Michel salua et se dirigea d’un pas pressé vers les écuries.

— Comment, monsieur Bernard, dit Charbonneau à l’ancien coureur des bois, dès qu’il fut seul avec lui, vous ne montez pas, ne serait-ce qu’un instant, voir M. Julian qui vous attend avec une si vive impatience ?

— Cela m’est impossible, ami Charbonneau ; dans l’intérêt même de madame de Valenfleurs, il est indispensable que je reparte à l’instant. Nous sommes dans des circonstances telles, que cinq minutes de perdues peuvent amener les plus grands malheurs. Il ne s’agit pas de se désoler ; le moment est à l’action. Julian, tout à sa douleur, ne comprendrait pas cela ; je dois et je veux le remplacer. Il m’en remerciera bientôt. Du reste, il n’y a pas de temps de perdu, avant une heure, je l’espère, je serai de retour. De la démarche que je vais tenter dépend peut-être le succès de notre entreprise.

— Je n’insiste plus, monsieur Bernard, répondit le chasseur canadien ; évidemment, vous devez savoir mieux que personne ce qu’il convient de faire.
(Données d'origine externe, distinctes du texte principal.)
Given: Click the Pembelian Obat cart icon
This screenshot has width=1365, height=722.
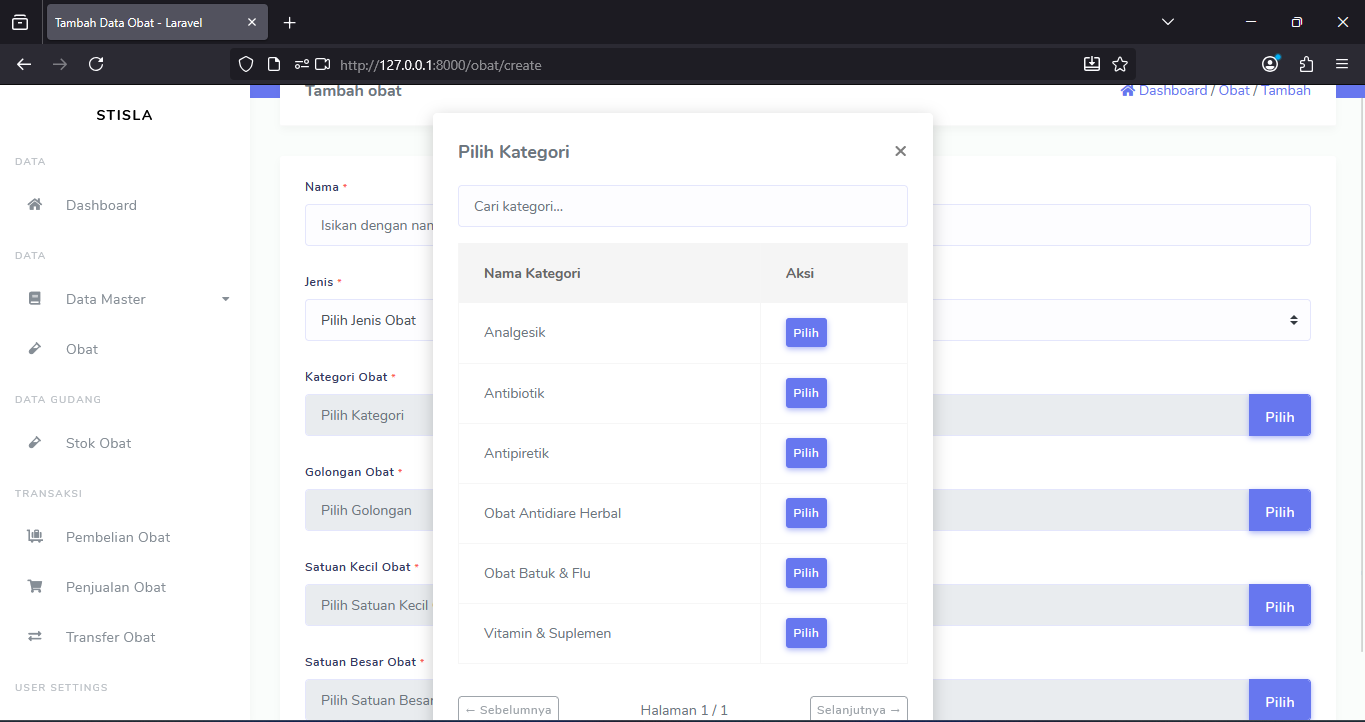Looking at the screenshot, I should tap(35, 537).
— En effet, ami Charbonneau, dans un moment où tout le monde semble perdre la tête, je dois, moi, conserver mon sang-froid et renfermer quand même au fond de mon cœur tous les sentiments qui me brisent l’âme, afin d’avoir la force nécessaire pour sauver ceux que j’aime… Pleurer et se désespérer ne remédient à rien ; la décision, la volonté et la rapidité de l’exécution doivent remplacer la douleur. Donc, je veux agir et jeter l’indécision et la crainte au milieu de nos ennemis par une riposte qui leur prouve que nous ne sommes pas vaincus, ni même abattus par le résultat de leur odieux guet-apens.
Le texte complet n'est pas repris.